Nairobi has only two airports; the Jomo Kenyatta International Airport, located about 15 km from the CBD, catering mainly for international flights while Wilson Airport, serves mainly domestic flights.

The report said JKIA accounts for 13 per cent of the scheduled domestic flights and 5 per cent of long-haul and intra-Africa international seats over the five months.

“The trend is encouraging for aviation players. As a travel agent, we anticipate a surge in flight bookings in the last half of 2017,” said Jumia Travel Kenya Country Manager Cyrus Onyiego.

“Most inspiring is the contribution of Kenyans and other members of the East African Community to domestic travel. It reflects our confidence in our own tourism products,” he added.

Kenya’s tourism domestic spending stands at 59 per cent compared to 41 per cent of foreign visitor spending.

ForwardKeys compared Nairobi’s air travel trends to that of 10 other top African airports ranked by total scheduled capacity between the months of August and December.

The analysis indicated that the other African cities were witnessing more growth in international flights than domestic bookings.

Generally, the wider analysis of the report shows that East African Community destinations received a strong growth of 14.3 per cent since the beginning of the year.

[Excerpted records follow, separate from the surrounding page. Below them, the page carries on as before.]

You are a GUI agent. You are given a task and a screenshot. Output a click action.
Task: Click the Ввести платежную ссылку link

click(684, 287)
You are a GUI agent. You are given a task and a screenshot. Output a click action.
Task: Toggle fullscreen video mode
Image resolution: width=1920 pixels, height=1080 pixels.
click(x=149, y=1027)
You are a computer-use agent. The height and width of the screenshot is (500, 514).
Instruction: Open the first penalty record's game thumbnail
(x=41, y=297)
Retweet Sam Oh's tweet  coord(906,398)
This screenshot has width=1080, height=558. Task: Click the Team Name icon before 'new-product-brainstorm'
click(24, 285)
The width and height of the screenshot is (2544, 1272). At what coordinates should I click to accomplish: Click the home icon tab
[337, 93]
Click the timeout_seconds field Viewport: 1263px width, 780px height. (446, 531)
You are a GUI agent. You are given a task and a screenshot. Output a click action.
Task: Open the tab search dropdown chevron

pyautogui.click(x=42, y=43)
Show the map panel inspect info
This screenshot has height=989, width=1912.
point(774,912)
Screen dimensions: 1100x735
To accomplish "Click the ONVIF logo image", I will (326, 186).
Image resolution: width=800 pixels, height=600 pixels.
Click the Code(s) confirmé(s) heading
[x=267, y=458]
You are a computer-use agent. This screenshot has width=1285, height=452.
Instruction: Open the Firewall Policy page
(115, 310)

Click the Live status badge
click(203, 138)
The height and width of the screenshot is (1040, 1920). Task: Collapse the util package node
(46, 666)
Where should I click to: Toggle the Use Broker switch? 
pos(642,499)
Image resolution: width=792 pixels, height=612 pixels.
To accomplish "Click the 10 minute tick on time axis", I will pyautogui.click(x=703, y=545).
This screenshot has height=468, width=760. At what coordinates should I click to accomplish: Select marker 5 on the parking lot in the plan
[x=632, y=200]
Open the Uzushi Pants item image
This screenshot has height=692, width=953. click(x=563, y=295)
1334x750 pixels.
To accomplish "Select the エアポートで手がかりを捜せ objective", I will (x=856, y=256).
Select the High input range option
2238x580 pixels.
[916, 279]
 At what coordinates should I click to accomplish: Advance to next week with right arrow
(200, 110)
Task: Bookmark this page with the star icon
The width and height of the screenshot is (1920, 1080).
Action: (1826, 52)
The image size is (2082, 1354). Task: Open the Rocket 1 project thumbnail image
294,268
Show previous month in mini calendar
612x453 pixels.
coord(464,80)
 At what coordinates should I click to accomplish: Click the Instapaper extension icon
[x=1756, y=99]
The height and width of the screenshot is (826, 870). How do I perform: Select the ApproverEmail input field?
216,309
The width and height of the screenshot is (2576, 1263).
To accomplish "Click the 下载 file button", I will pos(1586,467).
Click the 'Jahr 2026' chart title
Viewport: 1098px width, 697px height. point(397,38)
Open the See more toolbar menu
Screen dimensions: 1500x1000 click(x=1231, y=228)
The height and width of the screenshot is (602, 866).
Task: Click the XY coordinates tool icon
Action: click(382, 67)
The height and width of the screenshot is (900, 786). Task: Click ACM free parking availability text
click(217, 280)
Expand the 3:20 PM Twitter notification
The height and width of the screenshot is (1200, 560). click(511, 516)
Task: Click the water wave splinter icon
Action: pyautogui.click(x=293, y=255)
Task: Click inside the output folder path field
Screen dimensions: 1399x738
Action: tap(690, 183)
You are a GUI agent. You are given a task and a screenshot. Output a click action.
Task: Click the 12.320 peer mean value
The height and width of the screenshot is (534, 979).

According to Travel and Tourism expert Carmen Nibigira, the future of tourism in East Africa is “embedded in the vision of one destination with multiple cultures and products”.

“After all, with a population of 160 million and 10 per cent of which is a potential market, it makes sense to invest on inter and intra-regional tourism,” Nibigira said.

Overall, the report revealed, African airports continue to record positive performance, welcoming an increase in international arrivals which currently stand at 14 per cent.

Another report by the International Air Transport Association (IATA) indicated that global passenger traffic (measured in total revenue passenger kilometers) increased by 7.8 per cent in June this year compared to the same period last year.

It said the industry recorded a 12-year high growth of 7.9 per cent in traffic in the first six months of 2017.

India led all markets with a 20.3 per cent rise in domestic traffic in June, the IATA report said.

African airlines’ traffic soared 9.9 per cent in June with a 7.1 per cent rise in capacity, it added.

The report said the combined load factor in Africa jumped 1.7 percentage points to 64.3 per cent although this was still the lowest among regions.